In the first part of our look at the Greater Ridgeway, we examine the northern section of the route, known as Peddars Way, which runs from Holme-next-the-Sea on the coast, down to Knettishall Heath near Thetford.

The trail starts at Holme-next-the-Sea, but of course this small village has not always been situated on the coast, and may not have been the start or end of the trail as we know it today.

Holme-next-the-Sea is of course now famous as the home of  ‘Seahenge‘ (Holme I) – an enigmatic timber structure exposed at low tide and controversially excavated/rescued by the Time Team in 1998. The preserved timbers can now be seen in a reconstruction of the monument in the museum at Kings Lynn, a few miles away. The timbers at Holme I came from a circle 21ft in diameter, comprising 55 closely-fitted oak posts, each originally up to 10ft in length. A second timber circle (Holme II) some 42ft in diameter was also identified 100 yards or so from the first. Timbers from both circles have been dated using dendrochronology, and were found to have been felled in 2049BC. Were these circles the focal point of the trail, or did it once extend even further in to what is now the North Sea?

seahenge

From Holme, the trackway heads just east of south for approximately 20 miles. The modern track follows the course of a Roman Road, (does the Roman road follow the course of the original trackway?) though there is some debate as intermittent clues suggest a slightly different course for the earlier trackway to the west of the modern road. The village of Sedgeford is close to the line of the road, and is the site of a long running and on-going archaeological investigation which shows the area has been occupied since at least the Iron Age, if not longer. This is of course, Iceni country, and the village of Snettisham – where a fabulous gold torc (amongst other treasures) was discovered by metal detectorists – is also only a short distance further to the west.

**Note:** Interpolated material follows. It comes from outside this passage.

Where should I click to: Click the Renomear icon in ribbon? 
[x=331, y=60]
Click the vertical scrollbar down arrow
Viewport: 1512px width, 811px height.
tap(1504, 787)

Continuing southeast, we come to the barrow cemeteries at Bircham and Harpley Common, (where a strung-out line of barrows seems to suggest a slightly different route) and a couple of miles further to the east, Weasenham Lyngs – one of the largest barrow cemeteries in Norfolk, before arriving at Castle Acre. Castle Acre was the site of an important Norman Castle and Priory, both established after the Norman Conquest, which indicates the strategic importance of the route at that time.

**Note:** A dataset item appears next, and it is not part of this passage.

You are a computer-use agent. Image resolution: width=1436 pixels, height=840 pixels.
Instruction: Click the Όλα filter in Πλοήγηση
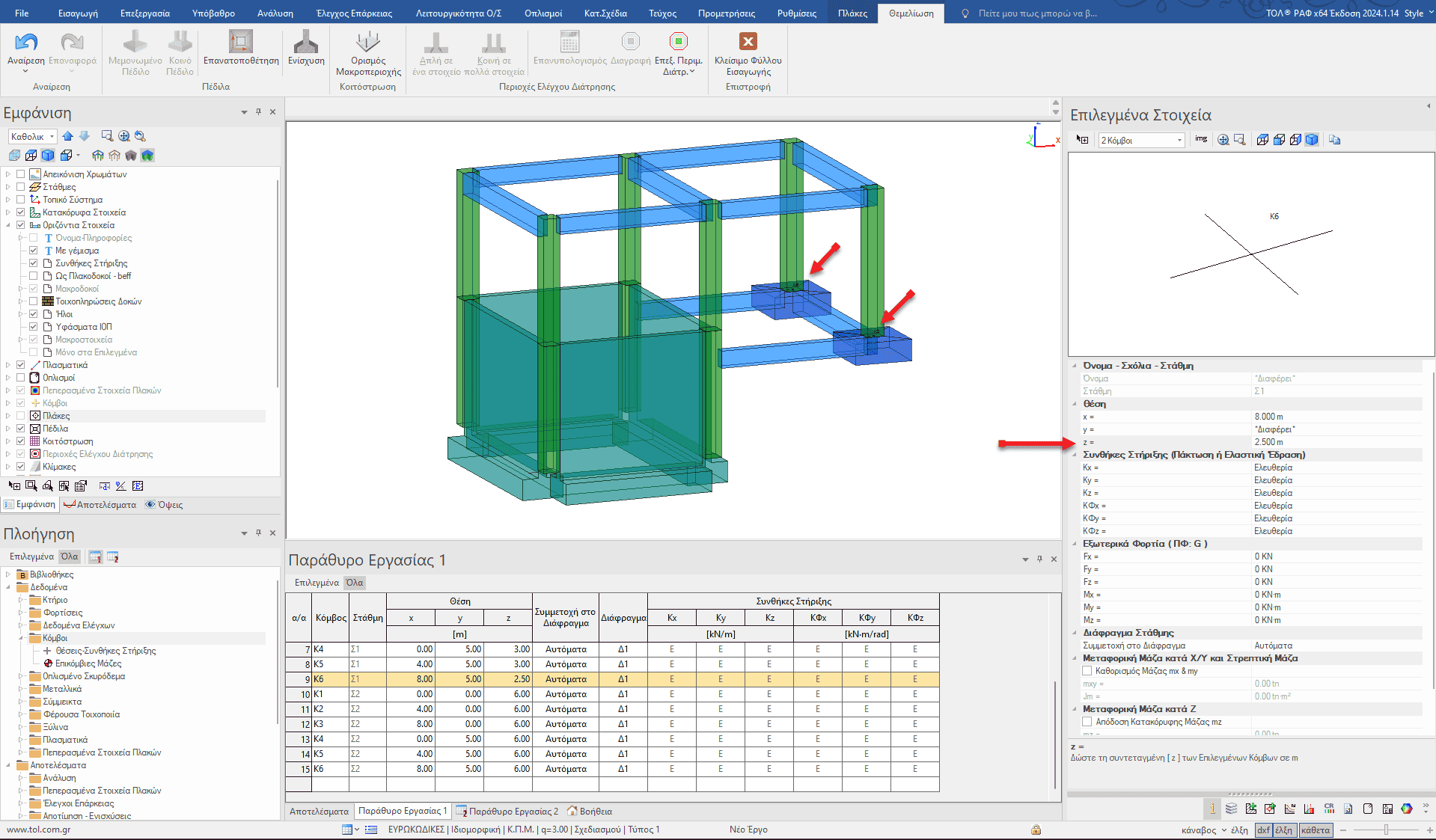pyautogui.click(x=70, y=557)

The track continues south from here, passing to the east of Swaffham, roughly the half-way point of the Peddars Way. Until recently, there was a reconstructed Iceni Village tourist attraction at Cockley Cley to the west, but this has now been demolished, so ignore the signs if you see them! But the Bronze Age barrow cemeteries continue to pepper the line of the road at Little Cressingham, – where some gold torques were unearthed in a quarry in 1856 – Merton, and then Hockham Heath, passing a few miles to the east of the Grimes Graves flint mines before finally arriving at Knettishall Heath, where four modern long-distance footpaths meet: Angles Way, Icknield Way Path, Iceni Way and Peddars Way.

grimes

At this point, we’ll head west to pick up the Icknield Way, the subject of our next article. The Peddars Way shown on modern O.S. maps very much follows the modern long-distance path, but for a bit more authenticity, it’s possible to follow the ‘old’ path on the O.S. maps from the 1880s at the National Library of Scotland web site.